Dependency on Foreign Aid Hurts the Very People it Aims to Help

President Trump’s call for a pause on U.S. foreign aid has ignited a firestorm of criticism from the usual suspects but has also elicited support from some unlikely allies.

Writing in The Hill just after Christmas, Sean P. Brooks acknowledged that the current system for doling out financial assistance from the United States to foreign countries is hopelessly broken.

“The Trump administration should drastically scale back the agency’s global footprint,” urged Brook, who previously led the U.S. Agency for International Development’s (USAID) efforts in Somalia.

“In most cases, American aid does not promote our interests abroad because its strategic purpose is ill-conceived,” he noted. “Furthermore, most U.S.-funded projects — even when well thought out — fail to achieve their intended outcomes because of a broken delivery system. When it comes to USAID, Trump is right: ‘The system is rigged.’ Only deep and significant cuts can force strategic alignment and create the right incentives for the necessary reforms.”

To level set, the U.S. Department of State recently acknowledged America is spending approximately $40 billion a year in foreign aid. For perspective, that’s four out of every ten dollars in global humanitarian assistance.

The United States has a long history of giving aid to foreign countries, but there was strong resistance to it in the early days of our funding. James Madison objected to a proposed $15,000 expenditure to aid Haitian refugees fleeing their island from revolution and resettling in America.

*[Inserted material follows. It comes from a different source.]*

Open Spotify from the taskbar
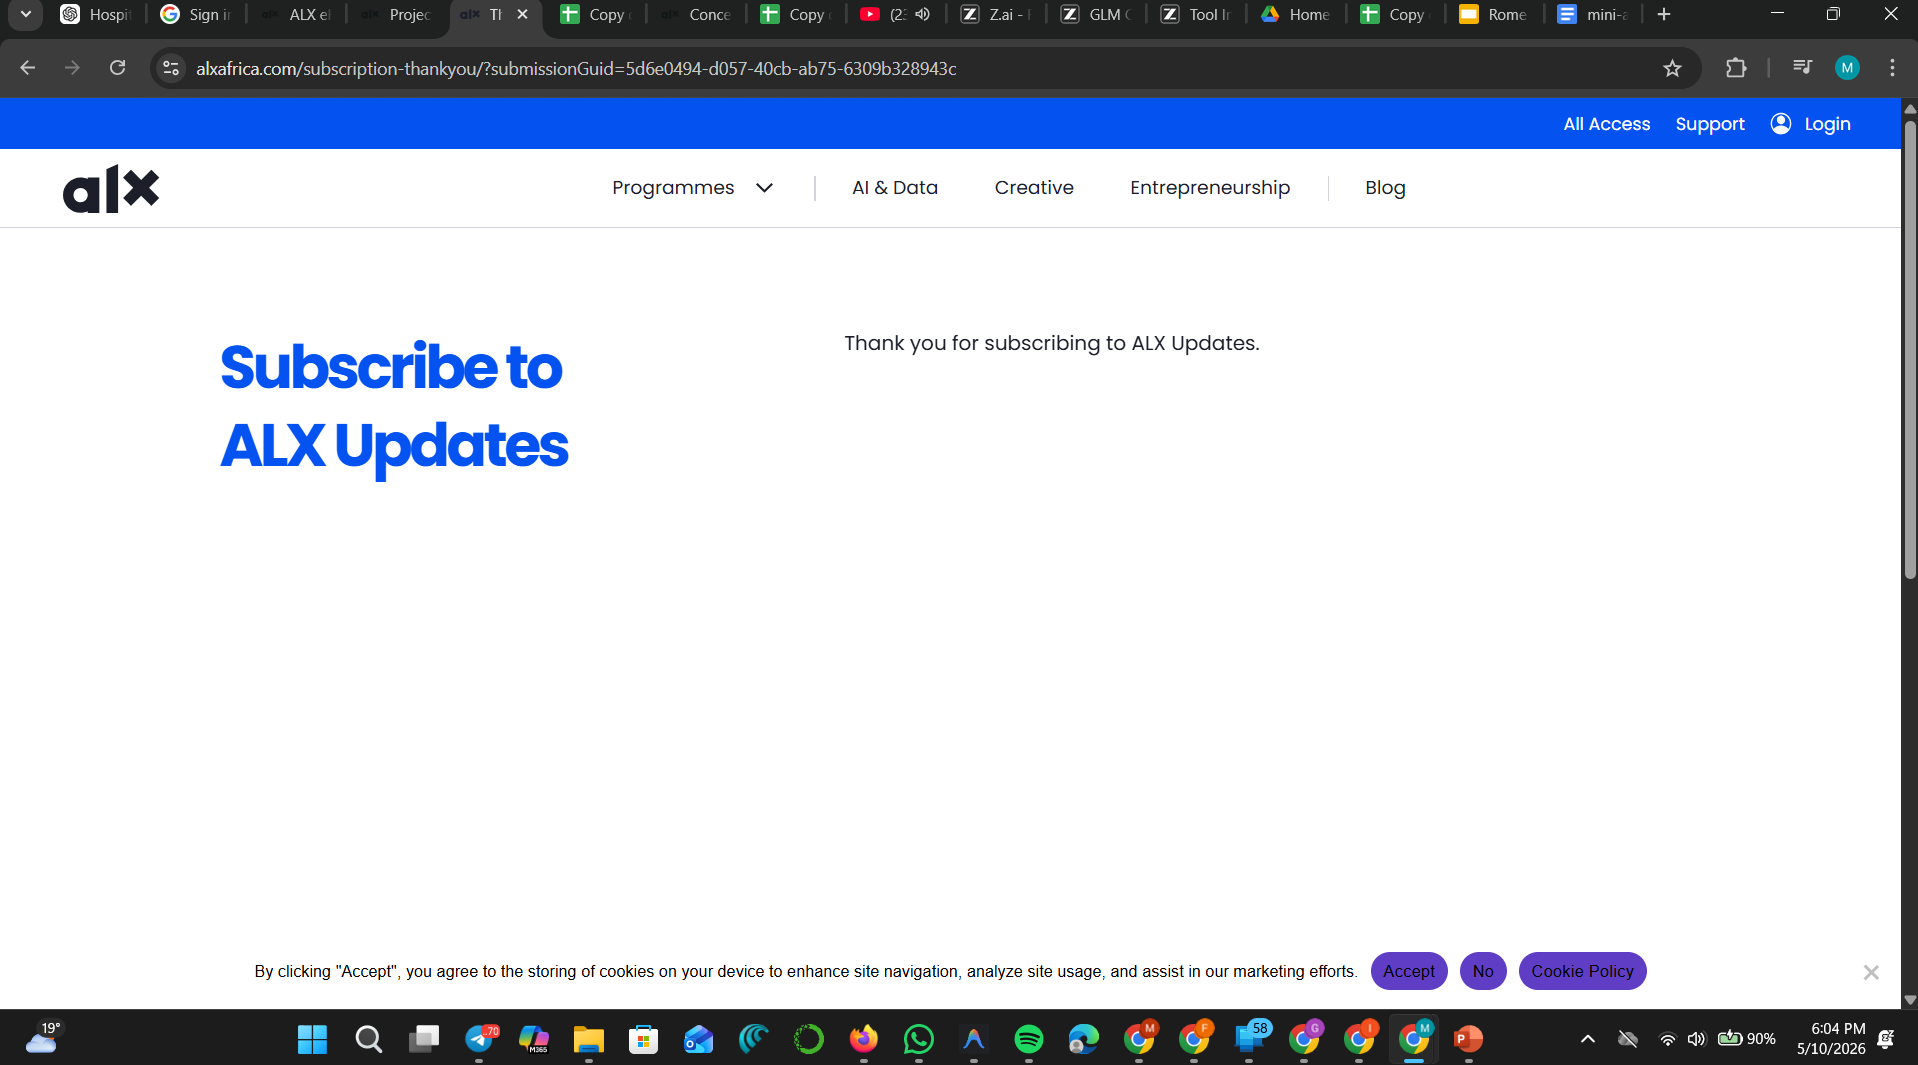This screenshot has height=1065, width=1918. pos(1029,1039)
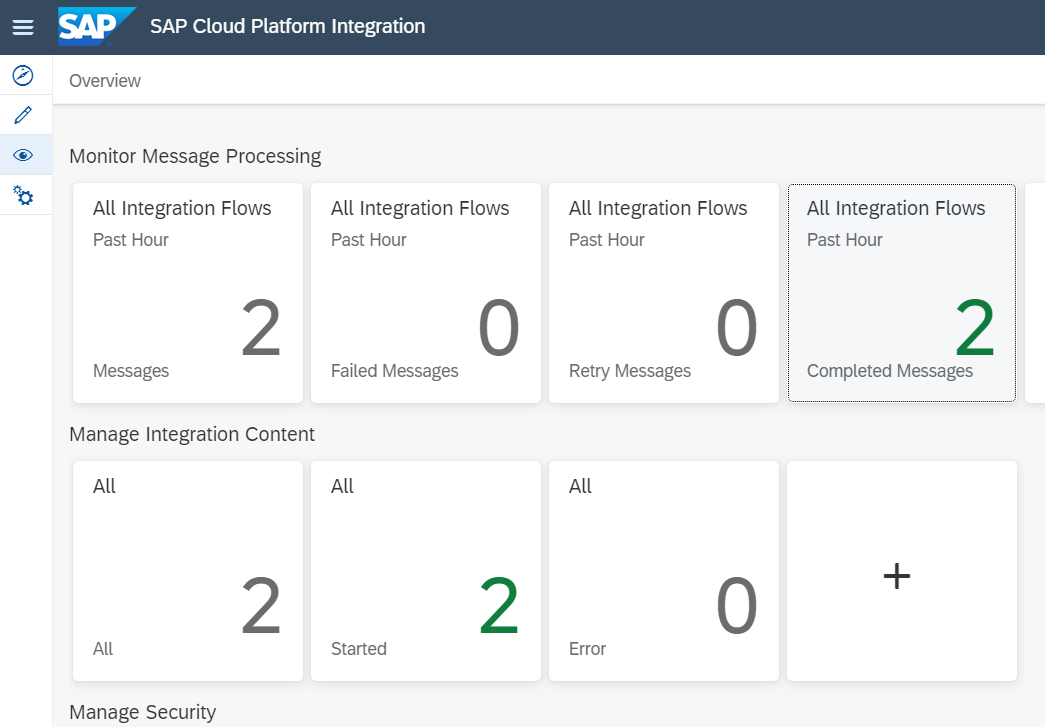Open the Messages tile for all flows
1045x727 pixels.
(x=188, y=293)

“Charity is no part of the legislative duty of government,” wrote Madison. “It would puzzle any gentleman to lay his finger on any part of the Constitution which would authorize the government to interpose in the relief of … sufferers.”

In a perfect world, churches and charities would provide the needed help.

U.S. sponsored foreign aid really kicked into high gear during and after World War II. Between 1948 and 1951, America allocated $13.3 billion ($150 billion in today’s dollars) for the Marshall Plan. Those funds help rebuild a beleaguered Europe and prevented the Soviet Union from gaining a foothold in the fragile region.

From those designated dollars, the U.S. has poured all kinds of resources into over one-hundred nations, and for all kinds of reasons.

Over the years, Christians have had a special interest in humanitarian aid designated to alleviate suffering and starvation, especially. From preventing disease to digging wells to helping plants crops, America has served as a friend to countless individuals who never even set foot on our soil.

In issuing the 90-day pause on foreign aid, President Trump stated the current “bureaucracy [is] not aligned with American interests and in many cases antithetical to American values.” He added that U.S. funds are serving to “destabilize world peace by promoting ideas in foreign countries that are directly inverse to harmonious and stable relations internal to and among countries.”

During an Oval Office exchange with reporters on Monday, President Trump said that he “loves the concept” of humanitarian aid, but that the dollars are too often given to individuals who turn out to be radicals.

In the aftermath of the executive order, officials made clear certain assistance was to continue, including emergency food aid to Israel and Egypt, along with “life-saving humanitarian assistance” around the world that consists of “medicine, medical services, food, shelter, and subsistence assistance.”

Incidentally, PEPFAR (the President’s Emergency Plan for AIDS Relief) is still being funded.

Critics of the pause or any reevaluation of the current foreign aid being dispersed by the United States often cite the fact that the dollars spent constitute just one percent of the total United States budget. The insinuation, of course, is that America is a rich nation and can afford every dollar given.

But reducing the exercise to a purely financial proposition and equation ignores the fact that cultivating a dependency on foreign aid can create dangerous conditions that ultimately hurt the very people and countries those dollars are designed to help.

Any outcry over the freeze and potential cuts reflects the consequences of decades of bureaucrats kicking the proverbial can down the road. It was Ronald Reagan who famously quipped, “The closest thing to eternal life on earth is a government program.” United States foreign aid certainly fits that description.

The apostle Paul urged believers in Greece “to aspire to live quietly, and to mind your own affairs, and to work with your hands, as we instructed you, so that you may walk properly before outsiders and be dependent on no one” (1 Thess. 4:11-12).

In the coming months, officials have pledged to carefully study and review current foreign aid allocation. We pray these individuals will be wise and discerning, guided not by politics, but by what is in the best interest of all those involved.